- **Work to be completed**: Find every line in the records below that holds the word "computer", and copy it out.

---+---

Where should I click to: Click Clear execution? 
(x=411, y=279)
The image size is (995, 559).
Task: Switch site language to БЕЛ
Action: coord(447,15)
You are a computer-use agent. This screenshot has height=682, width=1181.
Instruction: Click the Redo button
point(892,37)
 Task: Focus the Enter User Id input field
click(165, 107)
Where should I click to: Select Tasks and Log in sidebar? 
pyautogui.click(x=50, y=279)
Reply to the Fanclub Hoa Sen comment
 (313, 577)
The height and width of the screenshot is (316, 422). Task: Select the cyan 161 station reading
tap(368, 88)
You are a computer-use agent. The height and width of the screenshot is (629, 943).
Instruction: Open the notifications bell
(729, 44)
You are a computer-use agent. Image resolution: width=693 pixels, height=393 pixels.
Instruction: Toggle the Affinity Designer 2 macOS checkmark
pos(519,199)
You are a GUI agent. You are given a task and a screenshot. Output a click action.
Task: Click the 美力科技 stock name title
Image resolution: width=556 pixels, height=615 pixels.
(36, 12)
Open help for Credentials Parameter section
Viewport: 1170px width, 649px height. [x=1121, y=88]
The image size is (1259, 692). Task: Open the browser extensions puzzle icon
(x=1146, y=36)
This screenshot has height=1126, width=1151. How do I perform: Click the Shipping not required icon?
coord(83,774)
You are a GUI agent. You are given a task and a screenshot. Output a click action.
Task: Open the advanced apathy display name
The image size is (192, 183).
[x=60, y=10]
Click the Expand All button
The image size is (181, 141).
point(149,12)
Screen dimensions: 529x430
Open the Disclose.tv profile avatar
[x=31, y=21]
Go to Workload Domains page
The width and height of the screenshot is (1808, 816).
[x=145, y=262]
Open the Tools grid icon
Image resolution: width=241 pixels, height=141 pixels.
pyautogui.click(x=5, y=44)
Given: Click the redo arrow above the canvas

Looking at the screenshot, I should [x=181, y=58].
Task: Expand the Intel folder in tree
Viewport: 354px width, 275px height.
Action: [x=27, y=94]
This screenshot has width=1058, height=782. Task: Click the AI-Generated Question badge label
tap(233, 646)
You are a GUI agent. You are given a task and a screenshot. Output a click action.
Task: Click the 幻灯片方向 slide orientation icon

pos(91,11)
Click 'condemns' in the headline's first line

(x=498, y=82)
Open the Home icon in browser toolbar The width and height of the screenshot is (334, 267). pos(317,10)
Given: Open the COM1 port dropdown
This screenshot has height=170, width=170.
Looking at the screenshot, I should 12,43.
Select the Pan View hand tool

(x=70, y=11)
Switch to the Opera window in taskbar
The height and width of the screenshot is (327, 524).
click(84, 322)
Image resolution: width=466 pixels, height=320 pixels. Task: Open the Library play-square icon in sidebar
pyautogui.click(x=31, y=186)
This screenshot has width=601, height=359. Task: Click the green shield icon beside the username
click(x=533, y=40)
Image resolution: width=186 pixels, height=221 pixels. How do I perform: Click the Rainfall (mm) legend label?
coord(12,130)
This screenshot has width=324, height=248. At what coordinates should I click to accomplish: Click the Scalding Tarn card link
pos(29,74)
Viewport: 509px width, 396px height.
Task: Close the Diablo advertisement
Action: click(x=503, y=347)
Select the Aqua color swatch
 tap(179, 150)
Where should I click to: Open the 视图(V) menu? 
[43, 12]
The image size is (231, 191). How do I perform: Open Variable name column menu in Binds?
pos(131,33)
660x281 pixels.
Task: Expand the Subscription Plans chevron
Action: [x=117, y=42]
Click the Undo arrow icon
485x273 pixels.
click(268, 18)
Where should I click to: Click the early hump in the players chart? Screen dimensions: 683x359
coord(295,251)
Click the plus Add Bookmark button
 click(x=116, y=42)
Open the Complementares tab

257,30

---+---

- **Exercise response**:
You are a computer-use agent. This screenshot has height=682, width=1181.
You are a computer-use agent. The height and width of the screenshot is (629, 943).
You are a computer-use agent. Image resolution: width=693 pixels, height=393 pixels.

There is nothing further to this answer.